In our study, we did not focus on the analysis of genome stability because only fragments of damaged cells were added to the cheese. However, since the degree of cellular damage is unknown, the analysis of the virulome, resistome, and plasmid content was performed. Both genes (imrB and abaF) found in the strains are chromosomally encoded efflux pump genes; therefore, they have a low probability of being passed on to the cheese microbiota, or later to commensal or pathogenic bacteria in the intestines. Of the two selected strains, in one (L. plantarum), the presence of as many as three plasmids was observed; however, based on the results, we were unable to determine whether postbiotics prepared using pascalization contained transferable mobile genetic elements. It is worth noting that, although our study showed the antistaphylococcal activity of postbiotics, preparing postbiotic compounds in MRS broth will not be as safe as commercially prepared postbiotics due to possible changes in sensory quality. However, in this study, adding postbiotics (in low concentration) did not affect color changes in fresh cheeses. It is worth mentioning that the brown to brownish-yellow color of the postbiotics prepared in MRS broth may restrict postbiotic utilization, especially at higher concentrations, in many dairy products [50]. MRS is inherently suboptimal for food-grade postbiotic production, as it may induce undesirable sensory modifications. Khakpour1 et al. (2024) reported that postbiotics produced in MRS exhibited color changes that could limit their application in dairy matrices. The study further demonstrated that alternative media, such as whey or supplemented milk-based substrates, can produce postbiotics with a similar antimicrobial efficacy while maintaining a more favorable color and sensory profile. These findings indicate that, although MRS is commonly used in laboratory settings, it may not be suitable for industrial or food applications, and food-compatible alternative media should be considered for products where color and overall sensory qualities are critical [51].

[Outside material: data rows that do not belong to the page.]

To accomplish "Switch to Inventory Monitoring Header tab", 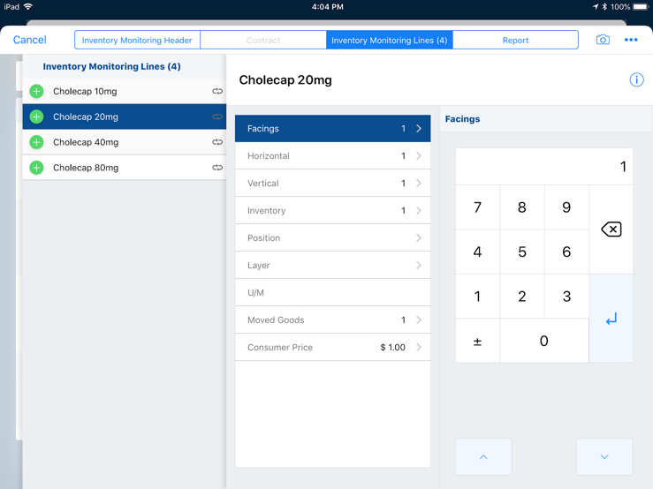I will click(137, 40).
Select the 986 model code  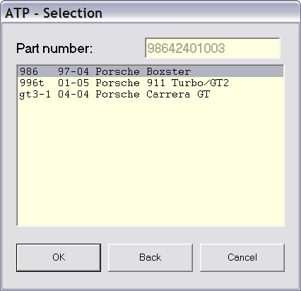click(x=29, y=71)
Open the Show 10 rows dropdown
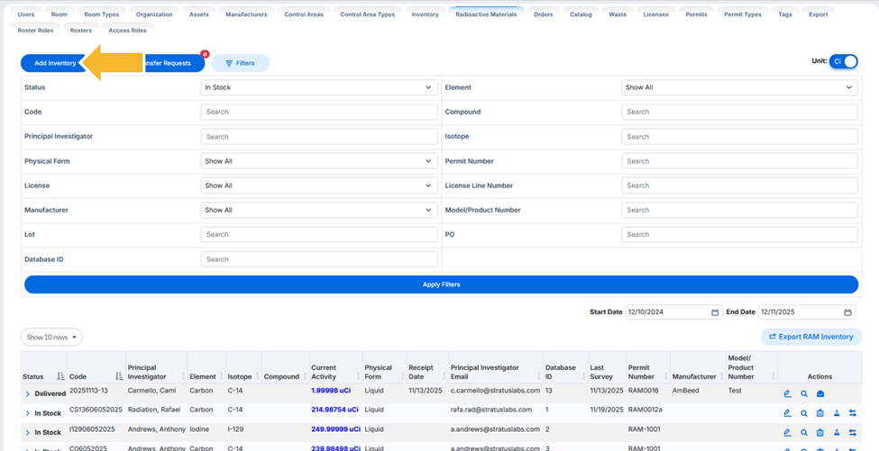The height and width of the screenshot is (451, 879). click(51, 338)
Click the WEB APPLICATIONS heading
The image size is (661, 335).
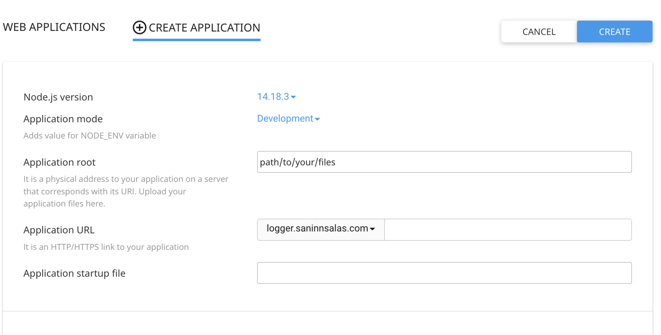(54, 27)
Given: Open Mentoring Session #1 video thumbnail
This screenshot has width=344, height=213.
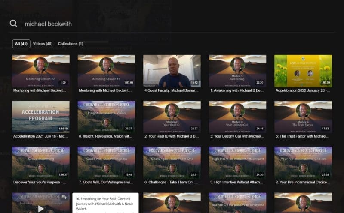Looking at the screenshot, I should [x=106, y=71].
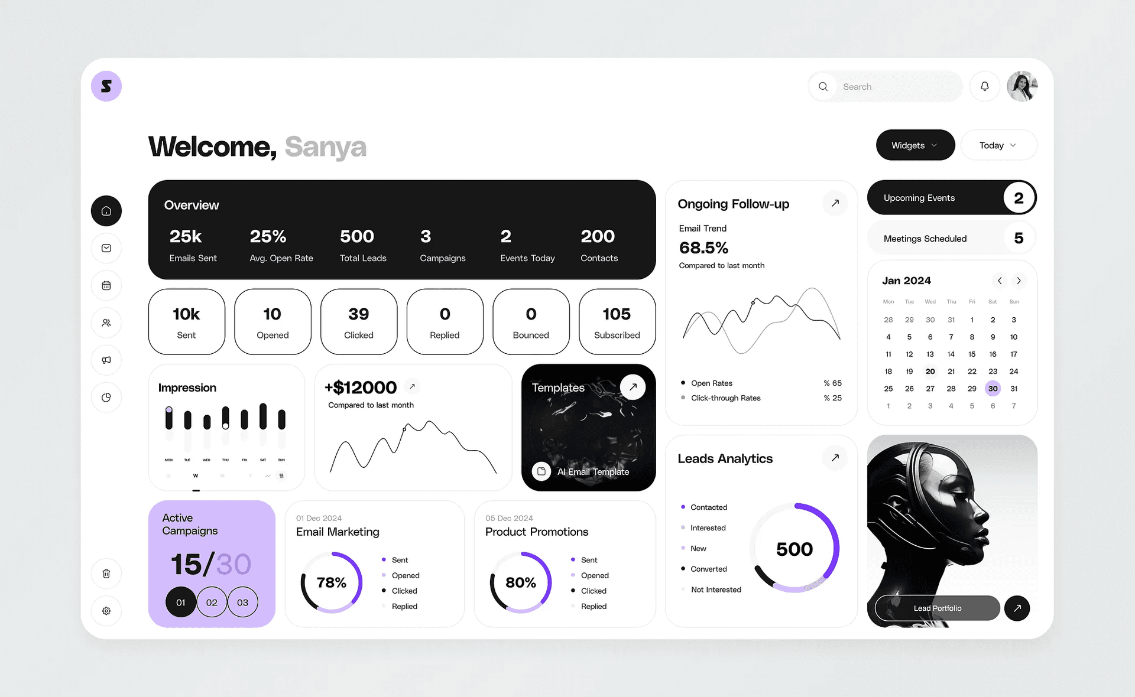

Our study has some limitations that should be acknowledged. First, although genes encoding bacteriocins were identified in the genomes of the selected lactic acid bacteria strains, we did not perform a detailed phenotypic characterization of the specific bacteriocins responsible for the observed antimicrobial activity. Further studies involving protein isolation and functional assays are needed to confirm their expression and mechanism of action. Second, the antimicrobial activity was tested only in a single food model (fresh cheese), which limits the generalizability of the results. Future studies should evaluate the effectiveness of postbiotics in other food matrices with different physicochemical properties. Additionally, while promising antilisterial and antistaphylococcal activity was observed, the study was limited to in vitro tests and a short-term challenge test; thus, longer shelf-life studies and in vivo safety assessments would be necessary to validate the practical application of these postbiotics in real food systems. Taking the above considerations into account, postbiotics may serve as natural, label-friendly biopreservatives with potential applications in products. However, their scalability, regulatory compliance, and performance during long-term storage must be thoroughly evaluated in future research.

5. Conclusions

The emerging trend of eliminating synthetic preservatives has influenced researchers to develop alternative, natural methods of preservatives which will be able eradicate food-contaminating pathogens. Considering the different methods of postbiotic preparation evaluated in this study, pascalization was the most effective in terms of preserving the antistaphylococcal activity of the obtained postbiotics. Based on the conducted research, two strains belonging to the species L. plantarum and L. paracasei were selected as candidates for the preparation of postbiotics for use in the production of artisanal cheese. Both candidates have low pathogenic potential, low antibiotic tolerance, and a relatively stable genome and are effective in reducing staphylococci. However, before industrial implementation, additional studies are needed to evaluate process scalability, long-term stability, and the potential sensory effects of postbiotic addition under real production conditions.